● **REQUIRED WORK**: Would you retype, word for word, the line with "At what coordinates" and each line after it to the end of the entries below, leaving the pictures out?

Pixel coordinate grounding data
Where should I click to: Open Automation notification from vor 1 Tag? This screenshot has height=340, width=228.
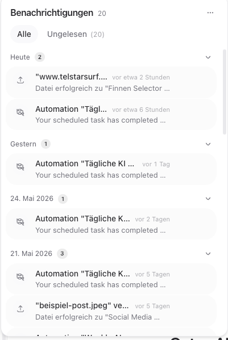(111, 169)
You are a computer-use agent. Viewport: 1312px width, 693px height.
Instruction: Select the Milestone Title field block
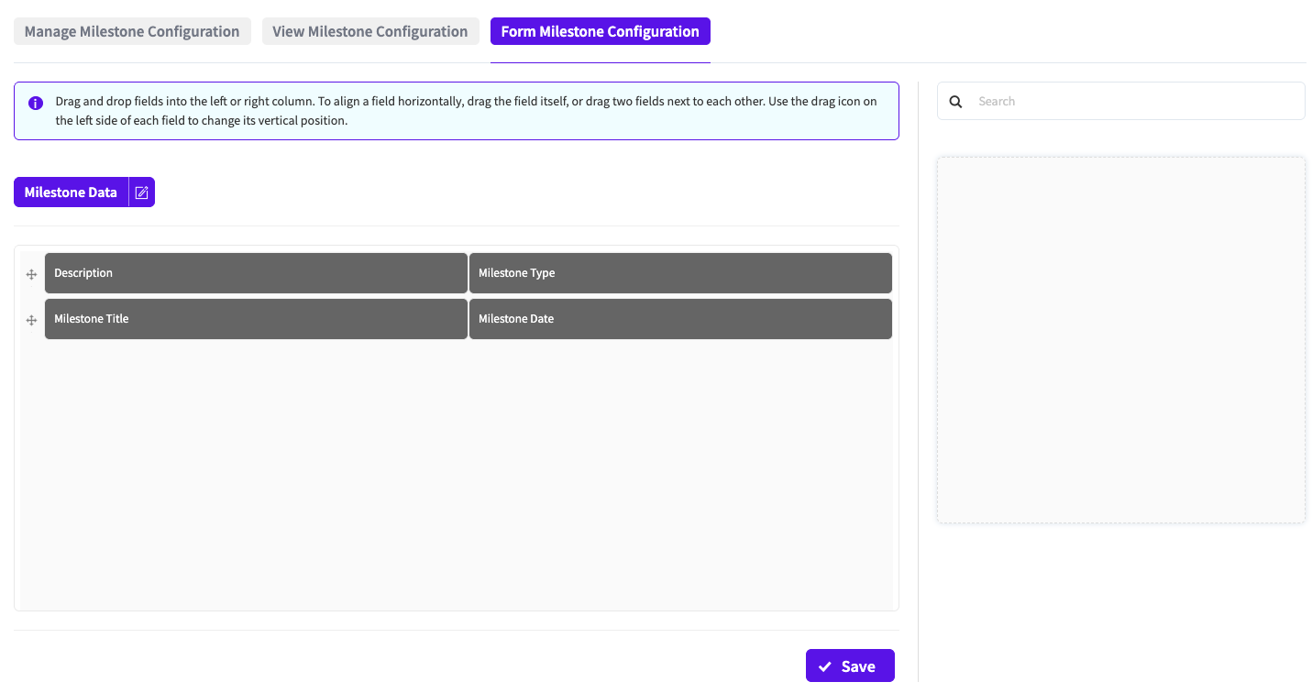tap(256, 319)
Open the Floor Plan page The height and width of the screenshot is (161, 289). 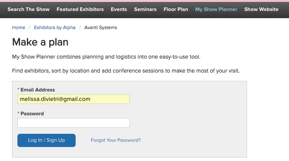tap(176, 9)
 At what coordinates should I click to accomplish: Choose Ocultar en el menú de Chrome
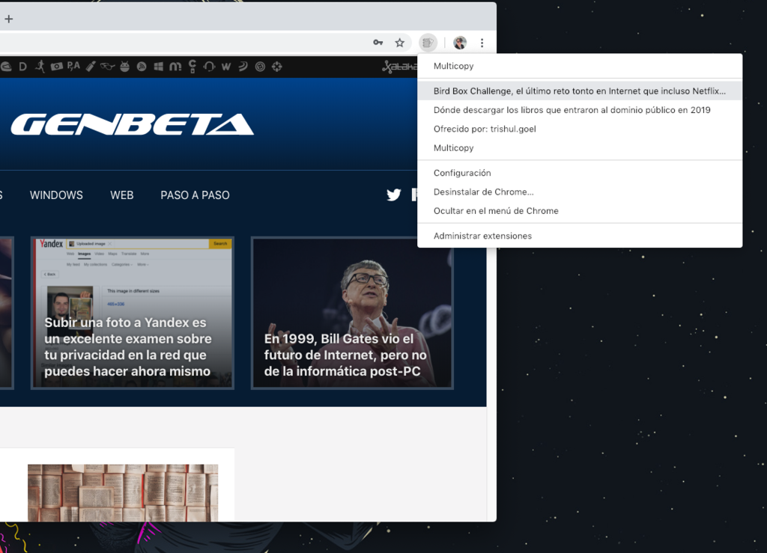pos(495,210)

● **ANSWER FOR THE TASK**:
 At what coordinates should I click to accomplish: Choose Ocultar en el menú de Chrome
pos(495,210)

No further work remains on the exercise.